Items
——————————

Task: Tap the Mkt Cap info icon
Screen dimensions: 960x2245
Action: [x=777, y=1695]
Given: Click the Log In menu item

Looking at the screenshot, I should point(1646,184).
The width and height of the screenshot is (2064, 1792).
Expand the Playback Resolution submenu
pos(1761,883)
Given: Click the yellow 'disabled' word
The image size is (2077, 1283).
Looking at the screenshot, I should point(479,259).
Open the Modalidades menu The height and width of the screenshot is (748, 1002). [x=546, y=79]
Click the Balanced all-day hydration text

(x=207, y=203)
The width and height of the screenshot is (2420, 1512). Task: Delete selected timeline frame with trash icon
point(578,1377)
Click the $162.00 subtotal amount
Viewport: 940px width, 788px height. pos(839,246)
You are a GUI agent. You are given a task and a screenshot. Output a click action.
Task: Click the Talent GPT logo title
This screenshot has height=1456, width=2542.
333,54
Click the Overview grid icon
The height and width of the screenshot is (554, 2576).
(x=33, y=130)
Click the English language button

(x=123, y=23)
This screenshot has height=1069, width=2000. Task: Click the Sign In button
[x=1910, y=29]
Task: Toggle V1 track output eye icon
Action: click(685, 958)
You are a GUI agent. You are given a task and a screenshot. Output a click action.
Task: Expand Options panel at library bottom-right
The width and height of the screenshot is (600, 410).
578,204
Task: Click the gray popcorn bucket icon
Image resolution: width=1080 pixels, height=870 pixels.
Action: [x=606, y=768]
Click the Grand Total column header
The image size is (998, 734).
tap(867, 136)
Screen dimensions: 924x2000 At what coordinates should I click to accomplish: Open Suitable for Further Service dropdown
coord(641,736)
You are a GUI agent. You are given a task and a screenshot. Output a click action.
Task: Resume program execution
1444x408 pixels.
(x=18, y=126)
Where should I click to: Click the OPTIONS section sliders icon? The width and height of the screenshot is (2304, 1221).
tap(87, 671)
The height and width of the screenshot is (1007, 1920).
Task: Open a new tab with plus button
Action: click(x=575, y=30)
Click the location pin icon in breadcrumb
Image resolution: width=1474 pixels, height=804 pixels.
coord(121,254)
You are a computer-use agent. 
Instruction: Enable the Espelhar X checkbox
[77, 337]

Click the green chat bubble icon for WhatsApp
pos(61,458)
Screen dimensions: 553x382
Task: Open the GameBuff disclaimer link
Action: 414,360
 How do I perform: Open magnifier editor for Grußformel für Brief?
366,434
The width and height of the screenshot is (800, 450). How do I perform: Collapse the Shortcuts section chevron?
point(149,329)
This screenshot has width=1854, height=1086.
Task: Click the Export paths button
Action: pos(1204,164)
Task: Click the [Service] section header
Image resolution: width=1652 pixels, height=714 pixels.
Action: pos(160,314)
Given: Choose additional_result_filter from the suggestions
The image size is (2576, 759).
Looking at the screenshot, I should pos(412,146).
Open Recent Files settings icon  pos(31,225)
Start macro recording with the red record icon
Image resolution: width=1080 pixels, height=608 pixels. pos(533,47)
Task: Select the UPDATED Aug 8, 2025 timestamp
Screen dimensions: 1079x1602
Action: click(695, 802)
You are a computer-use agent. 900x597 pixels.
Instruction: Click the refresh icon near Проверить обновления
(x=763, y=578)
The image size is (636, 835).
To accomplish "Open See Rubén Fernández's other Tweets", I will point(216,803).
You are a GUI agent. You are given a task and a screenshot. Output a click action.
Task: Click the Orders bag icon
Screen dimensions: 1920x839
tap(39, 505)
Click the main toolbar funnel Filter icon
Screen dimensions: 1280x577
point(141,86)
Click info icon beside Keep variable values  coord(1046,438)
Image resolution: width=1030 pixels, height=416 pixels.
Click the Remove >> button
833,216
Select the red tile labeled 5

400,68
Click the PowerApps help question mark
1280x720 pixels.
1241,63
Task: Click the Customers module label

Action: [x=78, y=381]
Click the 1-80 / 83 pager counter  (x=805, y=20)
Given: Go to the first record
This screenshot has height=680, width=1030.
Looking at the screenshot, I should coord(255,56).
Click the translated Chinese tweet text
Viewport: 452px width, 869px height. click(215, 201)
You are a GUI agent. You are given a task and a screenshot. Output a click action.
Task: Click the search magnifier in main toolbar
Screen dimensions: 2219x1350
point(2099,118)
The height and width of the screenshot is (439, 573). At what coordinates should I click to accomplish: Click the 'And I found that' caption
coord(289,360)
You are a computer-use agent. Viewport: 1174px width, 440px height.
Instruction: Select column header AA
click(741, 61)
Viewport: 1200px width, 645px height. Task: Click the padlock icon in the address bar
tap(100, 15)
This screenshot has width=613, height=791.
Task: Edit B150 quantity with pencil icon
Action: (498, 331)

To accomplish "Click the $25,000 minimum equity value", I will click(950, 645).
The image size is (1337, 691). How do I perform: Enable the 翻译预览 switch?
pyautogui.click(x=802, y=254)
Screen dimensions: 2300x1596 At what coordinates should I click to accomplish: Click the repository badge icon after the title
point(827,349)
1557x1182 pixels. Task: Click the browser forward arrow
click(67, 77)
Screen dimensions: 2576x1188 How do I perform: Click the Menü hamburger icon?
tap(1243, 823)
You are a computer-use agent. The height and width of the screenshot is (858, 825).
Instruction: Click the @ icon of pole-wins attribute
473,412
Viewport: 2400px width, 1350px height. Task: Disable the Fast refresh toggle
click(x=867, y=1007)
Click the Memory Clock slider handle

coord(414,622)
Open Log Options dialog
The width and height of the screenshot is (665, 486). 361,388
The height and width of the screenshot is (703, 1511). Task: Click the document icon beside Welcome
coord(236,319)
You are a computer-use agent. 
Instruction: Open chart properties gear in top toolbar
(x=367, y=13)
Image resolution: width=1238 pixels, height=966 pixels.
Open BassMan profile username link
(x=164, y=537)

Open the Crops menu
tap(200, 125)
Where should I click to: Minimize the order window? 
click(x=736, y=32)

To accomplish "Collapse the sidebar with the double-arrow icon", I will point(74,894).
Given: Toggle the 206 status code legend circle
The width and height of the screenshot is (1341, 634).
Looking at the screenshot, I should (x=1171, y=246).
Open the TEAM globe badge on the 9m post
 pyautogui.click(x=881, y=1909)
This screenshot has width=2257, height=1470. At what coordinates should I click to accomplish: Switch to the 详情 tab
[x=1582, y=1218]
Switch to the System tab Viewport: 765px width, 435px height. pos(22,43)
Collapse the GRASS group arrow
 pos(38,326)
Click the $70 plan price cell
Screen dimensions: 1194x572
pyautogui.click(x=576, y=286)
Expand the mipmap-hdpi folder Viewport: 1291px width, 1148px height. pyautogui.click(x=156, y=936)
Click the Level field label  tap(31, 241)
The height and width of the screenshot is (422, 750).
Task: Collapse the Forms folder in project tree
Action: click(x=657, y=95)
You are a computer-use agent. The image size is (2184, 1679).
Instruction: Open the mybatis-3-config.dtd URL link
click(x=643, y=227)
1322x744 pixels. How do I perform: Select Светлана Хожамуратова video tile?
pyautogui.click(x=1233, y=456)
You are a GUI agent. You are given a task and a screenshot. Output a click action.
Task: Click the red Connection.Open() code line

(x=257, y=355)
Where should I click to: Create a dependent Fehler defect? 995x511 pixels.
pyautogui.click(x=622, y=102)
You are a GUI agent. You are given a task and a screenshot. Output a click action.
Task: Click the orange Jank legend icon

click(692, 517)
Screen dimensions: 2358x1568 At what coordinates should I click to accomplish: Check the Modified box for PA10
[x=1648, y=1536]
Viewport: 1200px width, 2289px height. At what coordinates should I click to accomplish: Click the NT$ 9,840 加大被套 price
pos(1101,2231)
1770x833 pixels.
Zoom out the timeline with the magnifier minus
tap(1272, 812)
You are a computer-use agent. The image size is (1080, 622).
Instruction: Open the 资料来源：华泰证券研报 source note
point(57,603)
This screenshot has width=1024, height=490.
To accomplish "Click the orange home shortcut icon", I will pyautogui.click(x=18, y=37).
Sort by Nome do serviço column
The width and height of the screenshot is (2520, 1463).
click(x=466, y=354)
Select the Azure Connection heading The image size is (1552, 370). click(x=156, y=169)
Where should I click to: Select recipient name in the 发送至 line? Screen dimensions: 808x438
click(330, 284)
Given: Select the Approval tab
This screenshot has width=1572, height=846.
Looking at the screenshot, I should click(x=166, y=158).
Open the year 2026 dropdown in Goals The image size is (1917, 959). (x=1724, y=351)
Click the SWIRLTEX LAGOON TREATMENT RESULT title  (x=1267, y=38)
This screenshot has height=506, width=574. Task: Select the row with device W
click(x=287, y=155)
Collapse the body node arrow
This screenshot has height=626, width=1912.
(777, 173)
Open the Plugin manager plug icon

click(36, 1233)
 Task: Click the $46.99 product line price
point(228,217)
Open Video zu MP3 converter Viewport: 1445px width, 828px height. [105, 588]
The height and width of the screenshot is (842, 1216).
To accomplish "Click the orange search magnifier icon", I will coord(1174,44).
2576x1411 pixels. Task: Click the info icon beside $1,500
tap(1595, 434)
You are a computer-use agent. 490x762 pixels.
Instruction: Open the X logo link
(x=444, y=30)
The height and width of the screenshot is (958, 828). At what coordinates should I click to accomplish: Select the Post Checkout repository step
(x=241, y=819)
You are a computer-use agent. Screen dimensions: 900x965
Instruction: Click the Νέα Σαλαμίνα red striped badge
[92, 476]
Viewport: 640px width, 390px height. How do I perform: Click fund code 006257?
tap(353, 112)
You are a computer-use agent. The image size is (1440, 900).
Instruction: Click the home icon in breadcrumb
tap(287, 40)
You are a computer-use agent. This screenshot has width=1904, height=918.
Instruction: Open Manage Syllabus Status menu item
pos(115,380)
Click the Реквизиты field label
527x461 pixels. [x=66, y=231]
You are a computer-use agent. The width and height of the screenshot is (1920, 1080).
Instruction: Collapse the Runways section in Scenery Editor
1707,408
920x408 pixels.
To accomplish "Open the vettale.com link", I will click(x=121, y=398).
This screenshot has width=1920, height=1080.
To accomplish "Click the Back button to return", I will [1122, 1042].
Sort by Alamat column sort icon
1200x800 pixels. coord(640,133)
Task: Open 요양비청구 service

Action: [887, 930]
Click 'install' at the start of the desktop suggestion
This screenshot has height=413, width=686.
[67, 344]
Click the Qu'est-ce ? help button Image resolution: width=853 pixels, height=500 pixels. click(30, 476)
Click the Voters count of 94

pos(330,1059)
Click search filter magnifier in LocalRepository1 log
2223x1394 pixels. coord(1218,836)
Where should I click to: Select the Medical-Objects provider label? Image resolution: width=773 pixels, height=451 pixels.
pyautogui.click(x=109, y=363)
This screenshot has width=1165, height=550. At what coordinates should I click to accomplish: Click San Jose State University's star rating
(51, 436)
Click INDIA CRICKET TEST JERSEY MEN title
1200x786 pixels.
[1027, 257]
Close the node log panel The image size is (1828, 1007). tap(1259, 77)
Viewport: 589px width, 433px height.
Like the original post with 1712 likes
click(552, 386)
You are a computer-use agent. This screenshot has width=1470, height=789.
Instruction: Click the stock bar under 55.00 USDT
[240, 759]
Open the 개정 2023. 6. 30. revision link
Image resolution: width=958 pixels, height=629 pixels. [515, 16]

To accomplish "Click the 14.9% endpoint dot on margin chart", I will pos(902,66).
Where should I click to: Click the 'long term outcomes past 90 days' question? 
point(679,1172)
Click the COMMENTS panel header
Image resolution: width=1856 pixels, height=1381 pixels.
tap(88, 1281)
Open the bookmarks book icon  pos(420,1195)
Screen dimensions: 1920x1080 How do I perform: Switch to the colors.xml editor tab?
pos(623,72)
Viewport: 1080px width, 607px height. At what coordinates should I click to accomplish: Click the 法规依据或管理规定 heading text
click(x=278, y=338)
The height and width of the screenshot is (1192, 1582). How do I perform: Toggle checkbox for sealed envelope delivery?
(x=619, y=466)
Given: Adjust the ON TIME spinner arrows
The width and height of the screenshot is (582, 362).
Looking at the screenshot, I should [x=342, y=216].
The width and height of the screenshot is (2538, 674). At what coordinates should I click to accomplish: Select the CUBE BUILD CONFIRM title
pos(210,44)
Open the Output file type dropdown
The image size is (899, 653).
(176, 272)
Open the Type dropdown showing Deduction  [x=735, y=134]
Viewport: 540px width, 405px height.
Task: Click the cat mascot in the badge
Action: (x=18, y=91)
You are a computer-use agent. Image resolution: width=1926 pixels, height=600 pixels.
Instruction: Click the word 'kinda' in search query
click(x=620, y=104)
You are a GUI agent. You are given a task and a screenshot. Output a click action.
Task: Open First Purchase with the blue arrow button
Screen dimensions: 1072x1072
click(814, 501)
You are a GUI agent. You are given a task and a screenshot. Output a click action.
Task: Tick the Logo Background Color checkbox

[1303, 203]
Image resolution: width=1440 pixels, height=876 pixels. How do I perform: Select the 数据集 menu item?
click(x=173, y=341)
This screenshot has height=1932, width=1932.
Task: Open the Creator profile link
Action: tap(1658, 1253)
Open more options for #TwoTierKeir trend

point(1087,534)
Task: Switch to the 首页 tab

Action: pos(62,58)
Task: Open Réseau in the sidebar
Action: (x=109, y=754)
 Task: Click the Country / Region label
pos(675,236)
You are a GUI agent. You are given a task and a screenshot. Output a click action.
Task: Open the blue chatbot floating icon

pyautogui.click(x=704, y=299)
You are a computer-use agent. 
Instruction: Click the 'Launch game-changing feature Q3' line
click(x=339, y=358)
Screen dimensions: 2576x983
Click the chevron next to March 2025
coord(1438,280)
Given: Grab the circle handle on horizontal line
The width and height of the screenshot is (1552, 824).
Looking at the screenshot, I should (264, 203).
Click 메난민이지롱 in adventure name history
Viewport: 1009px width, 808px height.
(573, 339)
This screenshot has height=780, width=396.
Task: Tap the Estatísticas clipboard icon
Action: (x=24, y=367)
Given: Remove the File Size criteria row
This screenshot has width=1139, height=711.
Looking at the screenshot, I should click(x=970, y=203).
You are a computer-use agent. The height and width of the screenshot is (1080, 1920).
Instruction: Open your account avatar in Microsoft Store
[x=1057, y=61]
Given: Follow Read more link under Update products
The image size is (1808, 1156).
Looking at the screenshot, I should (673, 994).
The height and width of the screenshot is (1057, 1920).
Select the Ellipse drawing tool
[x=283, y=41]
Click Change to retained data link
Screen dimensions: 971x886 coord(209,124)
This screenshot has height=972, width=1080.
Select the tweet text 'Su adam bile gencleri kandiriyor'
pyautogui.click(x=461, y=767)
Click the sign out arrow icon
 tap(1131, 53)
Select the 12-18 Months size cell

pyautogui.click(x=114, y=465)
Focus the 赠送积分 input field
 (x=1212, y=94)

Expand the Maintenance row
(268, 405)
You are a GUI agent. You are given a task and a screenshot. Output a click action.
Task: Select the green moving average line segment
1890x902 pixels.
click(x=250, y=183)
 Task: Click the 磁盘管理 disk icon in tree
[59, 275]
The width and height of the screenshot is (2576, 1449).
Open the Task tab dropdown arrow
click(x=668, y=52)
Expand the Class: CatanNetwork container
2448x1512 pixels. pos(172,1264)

——————————

What is being asked
Copy out the records exactly, starting with the line that contains "Click search filter" and continuing through the line that contains "click(x=620, y=104)".

Answer to the problem
Click search filter magnifier in LocalRepository1 log
2223x1394 pixels. coord(1218,836)
Where should I click to: Select the Medical-Objects provider label? Image resolution: width=773 pixels, height=451 pixels.
pyautogui.click(x=109, y=363)
This screenshot has width=1165, height=550. At what coordinates should I click to accomplish: Click San Jose State University's star rating
(51, 436)
Click INDIA CRICKET TEST JERSEY MEN title
1200x786 pixels.
[1027, 257]
Close the node log panel The image size is (1828, 1007). tap(1259, 77)
Viewport: 589px width, 433px height.
Like the original post with 1712 likes
click(552, 386)
You are a computer-use agent. This screenshot has width=1470, height=789.
Instruction: Click the stock bar under 55.00 USDT
[240, 759]
Open the 개정 2023. 6. 30. revision link
Image resolution: width=958 pixels, height=629 pixels. [515, 16]

To accomplish "Click the 14.9% endpoint dot on margin chart", I will pos(902,66).
Where should I click to: Click the 'long term outcomes past 90 days' question? 
point(679,1172)
Click the COMMENTS panel header
Image resolution: width=1856 pixels, height=1381 pixels.
tap(88, 1281)
Open the bookmarks book icon  pos(420,1195)
Screen dimensions: 1920x1080 How do I perform: Switch to the colors.xml editor tab?
pos(623,72)
Viewport: 1080px width, 607px height. At what coordinates should I click to accomplish: Click the 法规依据或管理规定 heading text
click(x=278, y=338)
The height and width of the screenshot is (1192, 1582). How do I perform: Toggle checkbox for sealed envelope delivery?
(x=619, y=466)
Given: Adjust the ON TIME spinner arrows
The width and height of the screenshot is (582, 362).
Looking at the screenshot, I should [x=342, y=216].
The width and height of the screenshot is (2538, 674). At what coordinates should I click to accomplish: Select the CUBE BUILD CONFIRM title
pos(210,44)
Open the Output file type dropdown
The image size is (899, 653).
(176, 272)
Open the Type dropdown showing Deduction  [x=735, y=134]
Viewport: 540px width, 405px height.
Task: Click the cat mascot in the badge
Action: (x=18, y=91)
You are a computer-use agent. Image resolution: width=1926 pixels, height=600 pixels.
Instruction: Click the word 'kinda' in search query
click(x=620, y=104)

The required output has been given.